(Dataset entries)
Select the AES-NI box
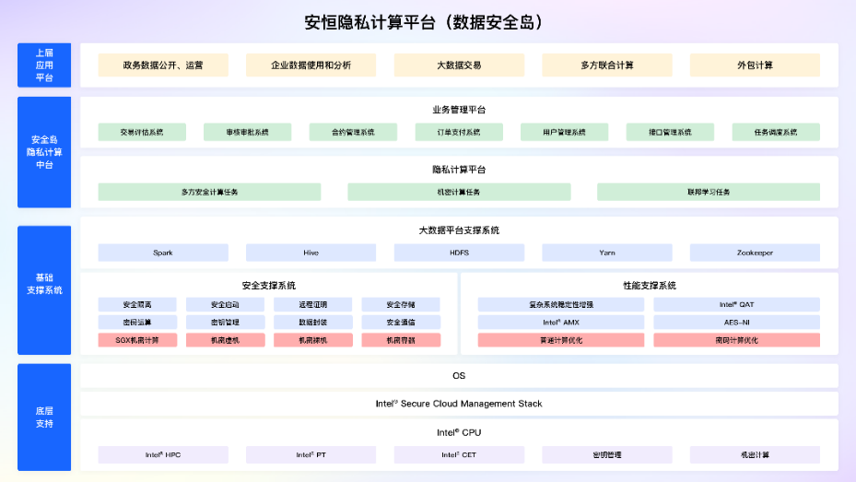This screenshot has width=856, height=482. click(736, 323)
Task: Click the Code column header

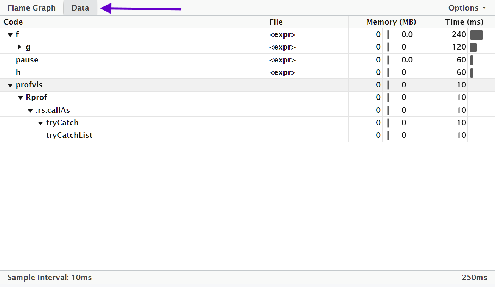Action: click(13, 22)
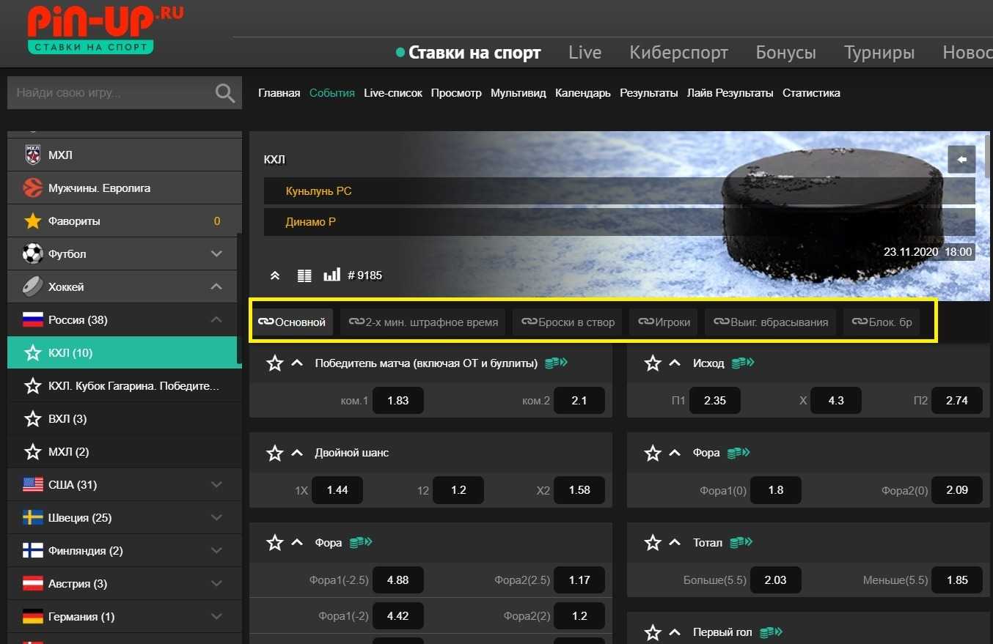The image size is (993, 644).
Task: Expand the США (31) country list
Action: [216, 484]
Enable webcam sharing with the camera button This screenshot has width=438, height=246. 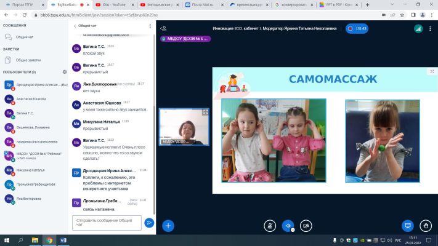tap(306, 226)
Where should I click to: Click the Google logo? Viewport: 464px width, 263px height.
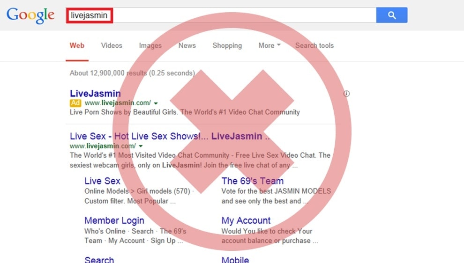[x=30, y=15]
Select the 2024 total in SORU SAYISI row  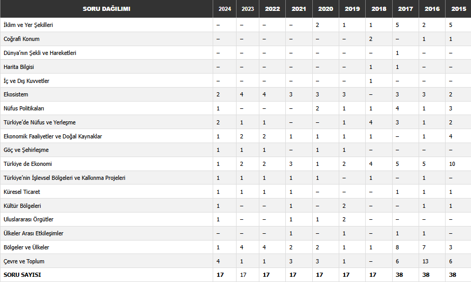[220, 275]
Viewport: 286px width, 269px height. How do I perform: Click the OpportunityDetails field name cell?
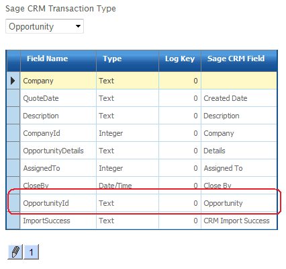[x=58, y=151]
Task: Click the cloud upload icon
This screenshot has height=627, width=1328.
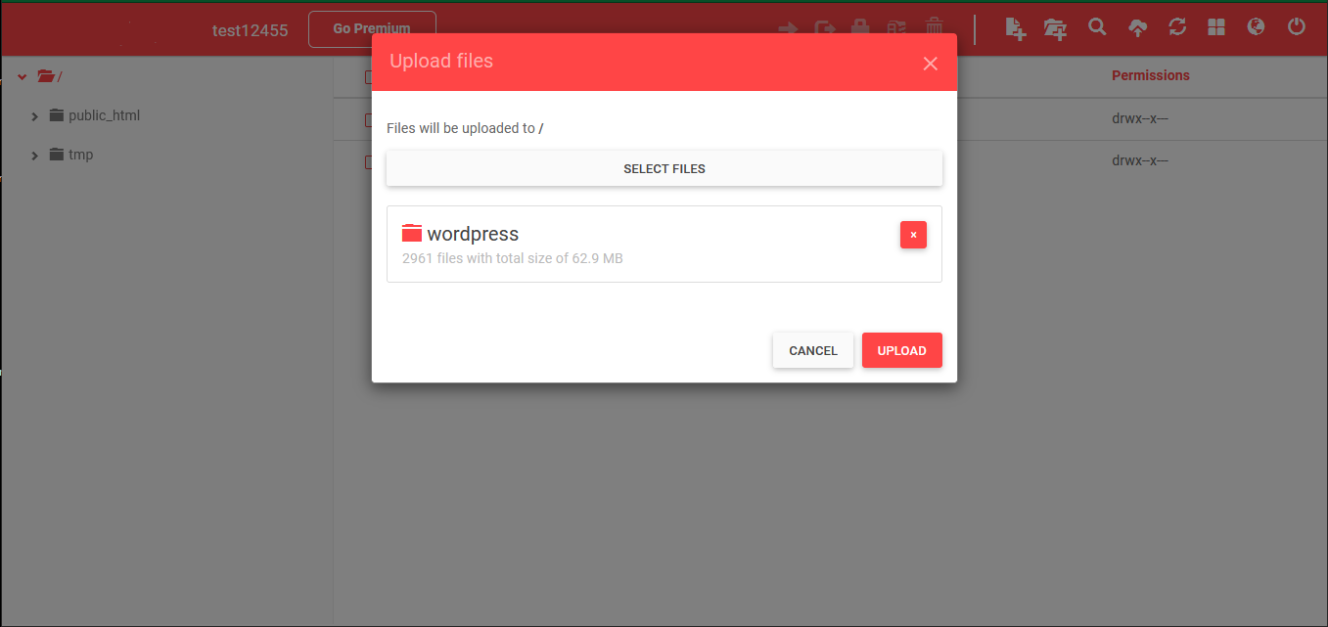Action: tap(1137, 27)
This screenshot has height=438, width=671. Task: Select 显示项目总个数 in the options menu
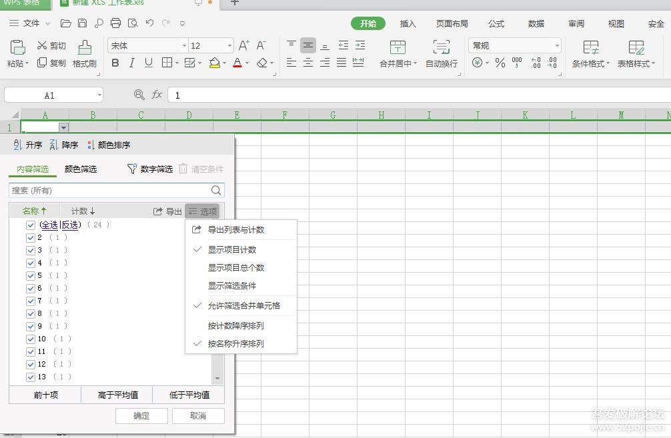[x=236, y=267]
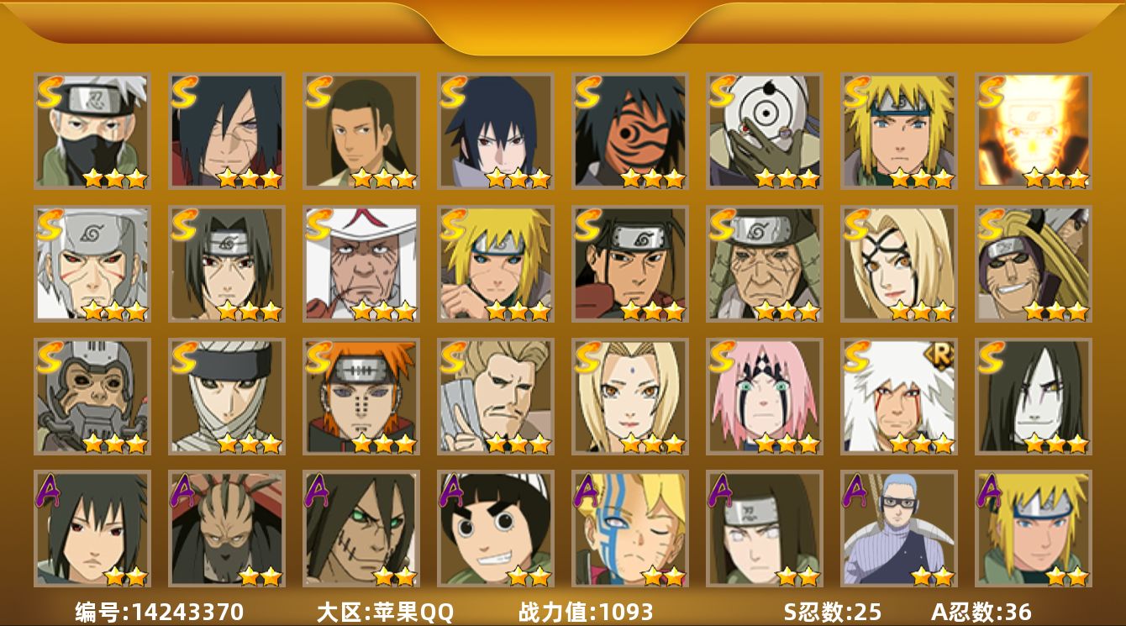Tap the orange spiral mask character
The image size is (1126, 626).
click(630, 131)
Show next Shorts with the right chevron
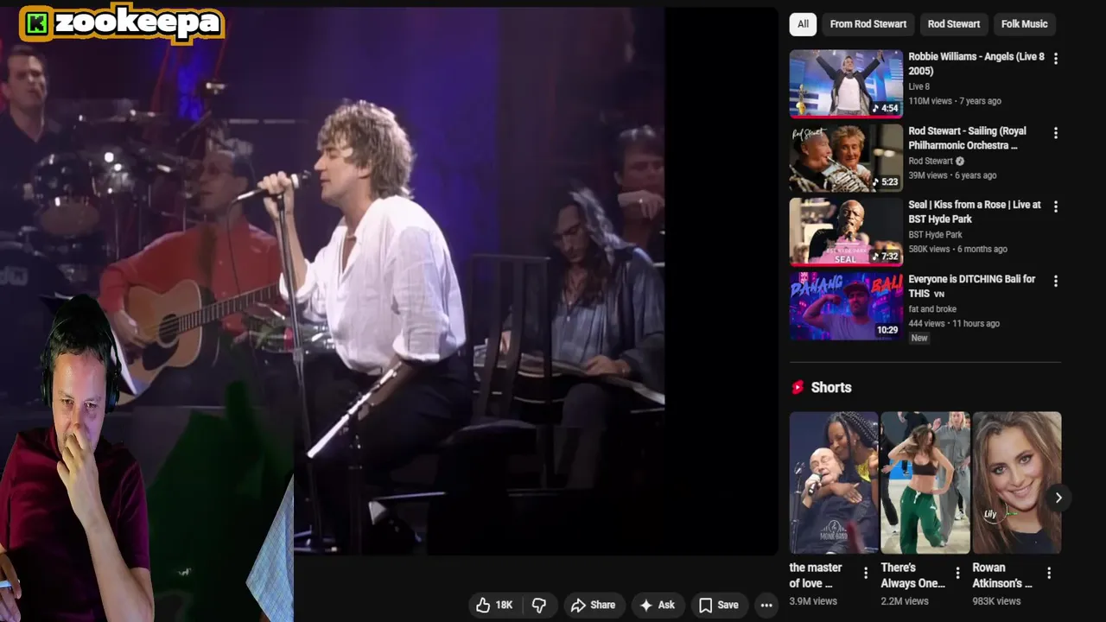Image resolution: width=1106 pixels, height=622 pixels. 1058,498

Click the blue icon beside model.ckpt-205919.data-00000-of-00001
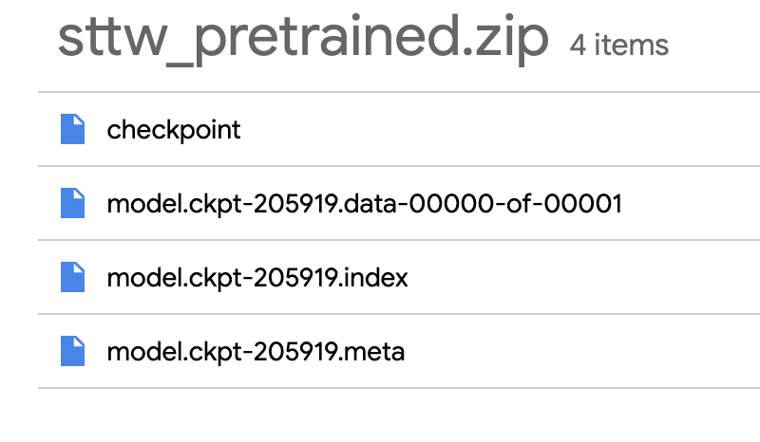73,203
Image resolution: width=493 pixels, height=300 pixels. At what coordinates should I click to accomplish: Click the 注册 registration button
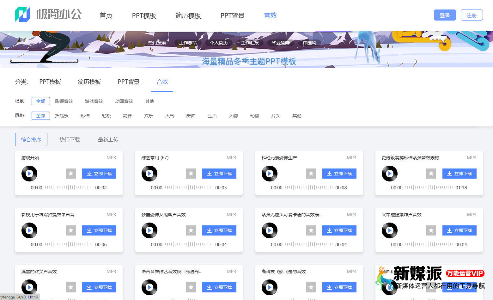[x=472, y=15]
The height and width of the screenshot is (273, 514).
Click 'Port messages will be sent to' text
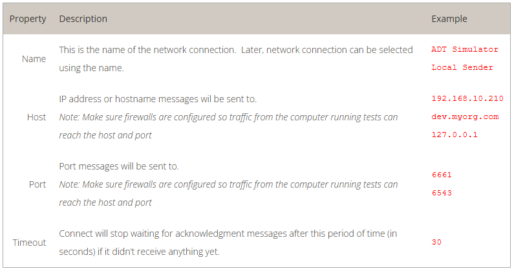tap(118, 166)
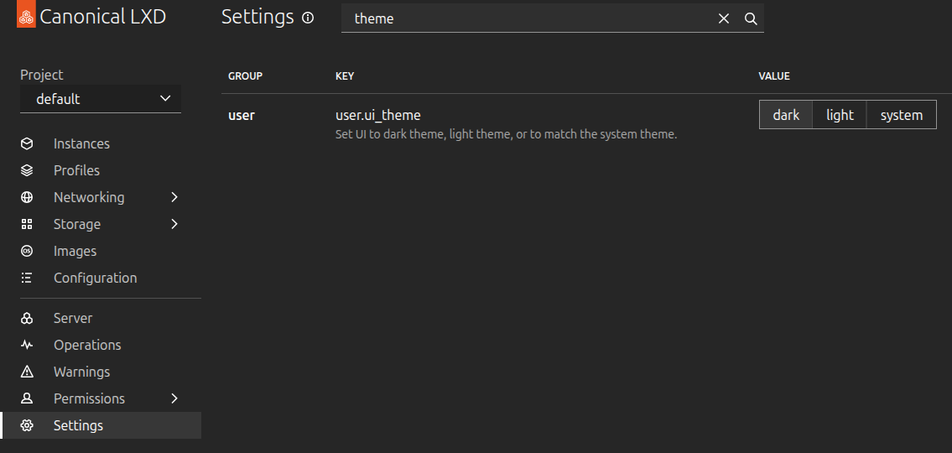Viewport: 952px width, 453px height.
Task: Go to the Server page
Action: tap(73, 318)
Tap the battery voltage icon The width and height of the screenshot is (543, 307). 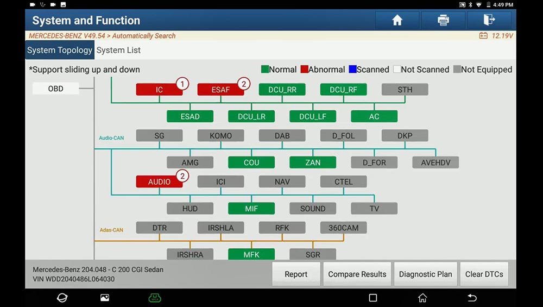pos(483,36)
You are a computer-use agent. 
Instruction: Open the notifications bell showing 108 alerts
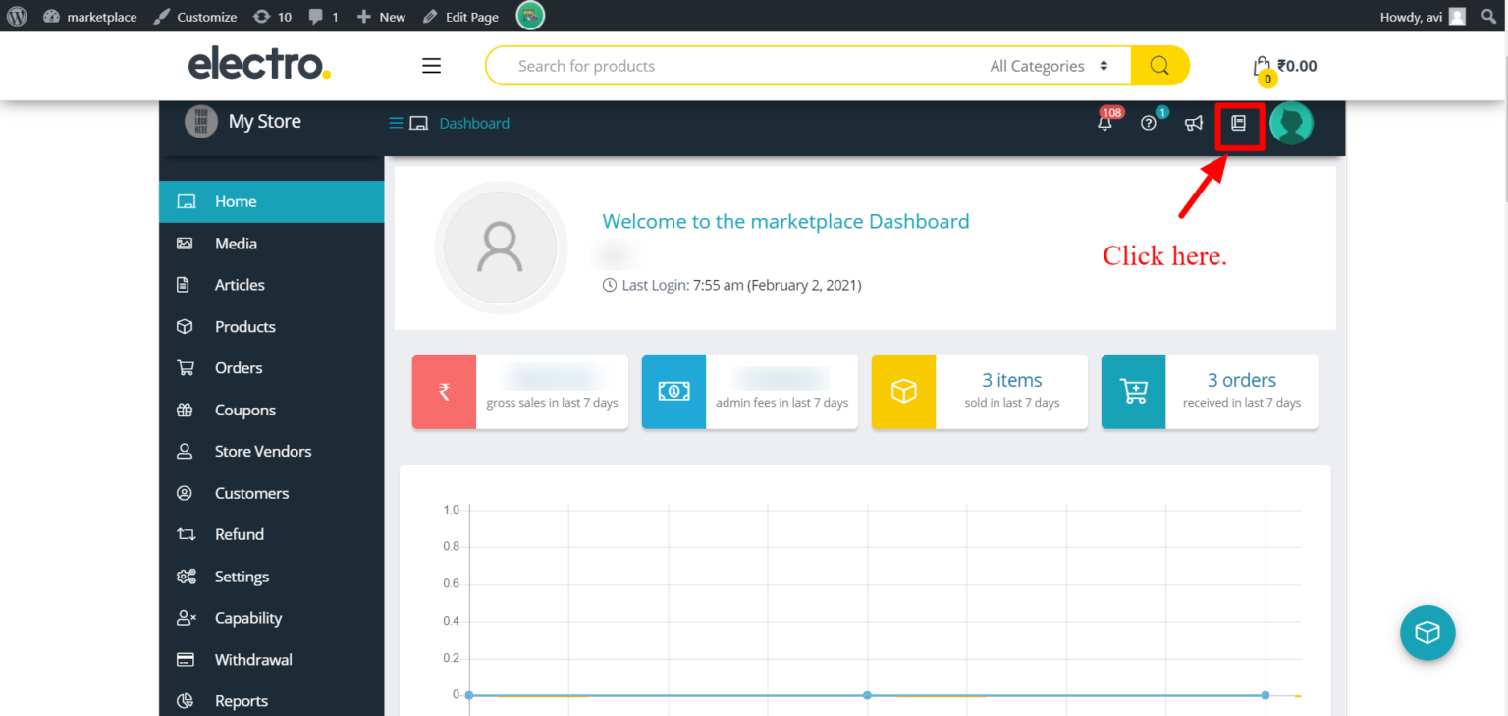1104,126
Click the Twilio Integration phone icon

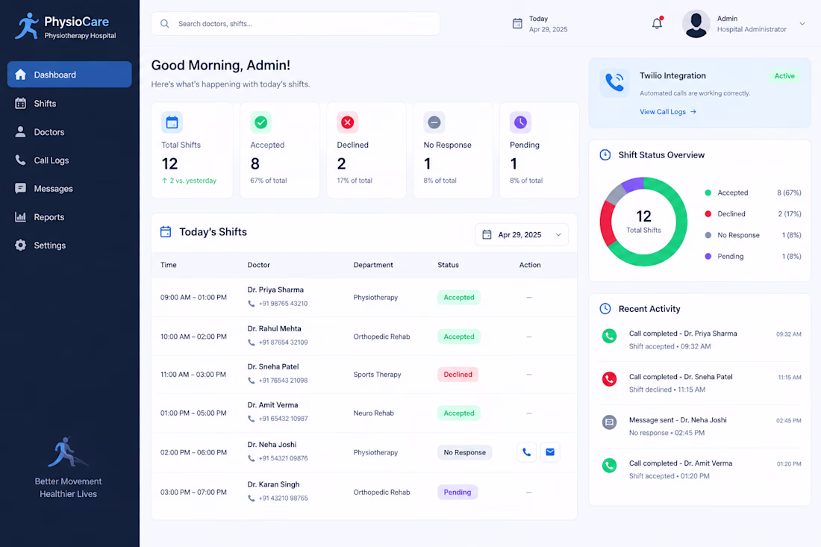pos(614,83)
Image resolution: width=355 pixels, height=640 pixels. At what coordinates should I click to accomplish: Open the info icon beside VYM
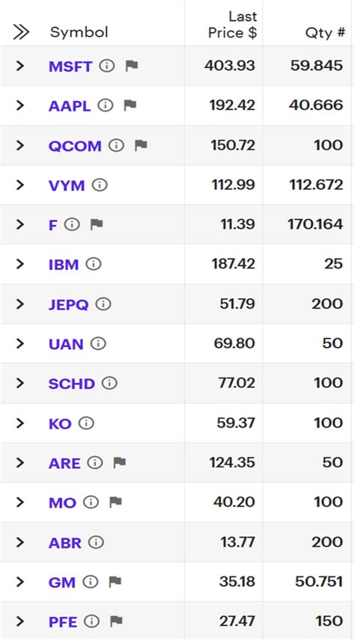click(x=100, y=185)
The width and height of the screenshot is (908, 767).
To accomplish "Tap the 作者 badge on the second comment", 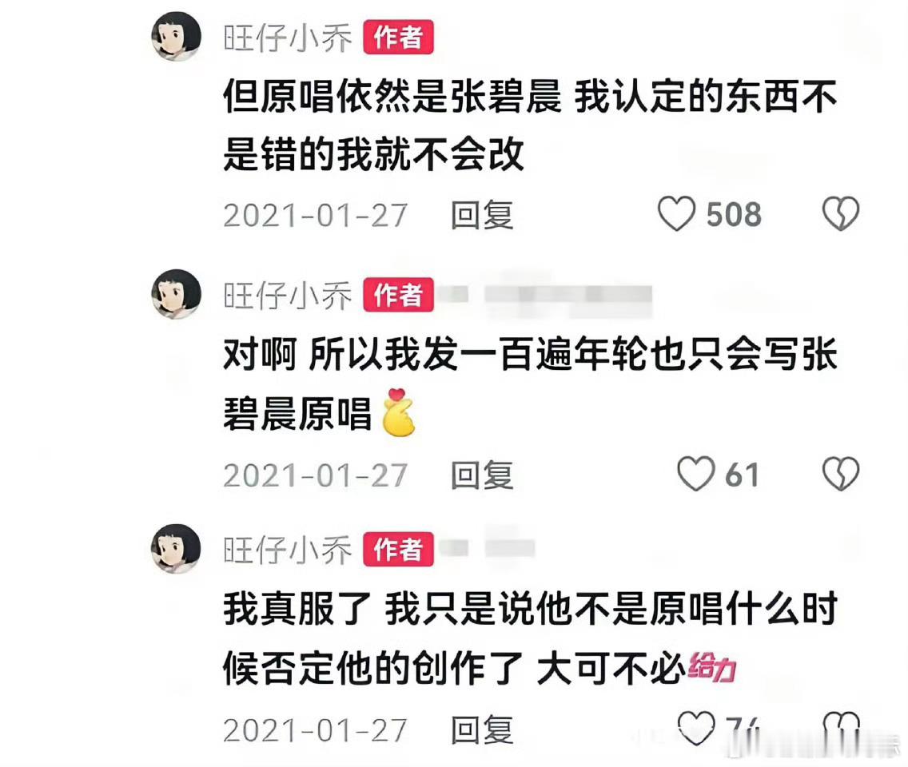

**YOUR ASSIGNMENT:** Output only the lines above from the one containing "This screenshot has height=627, width=1328." to the one containing "The height and", both included, exactly as written and with no pictures.

**SOLUTION FOR THIS PROBLEM:**
This screenshot has height=627, width=1328.
Action: tap(1137, 27)
This screenshot has height=438, width=671. Task: Select 显示项目总个数 in the options menu
[x=236, y=267]
Tap the orange spiral mask character
The image size is (1126, 626).
click(630, 131)
Show next Shorts with the right chevron
Image resolution: width=1106 pixels, height=622 pixels. 1058,498

Click the blue icon beside model.ckpt-205919.data-00000-of-00001
73,203
Image resolution: width=493 pixels, height=300 pixels. At what coordinates should I click to accomplish: Click the 注册 registration button
[x=472, y=15]
The height and width of the screenshot is (273, 514).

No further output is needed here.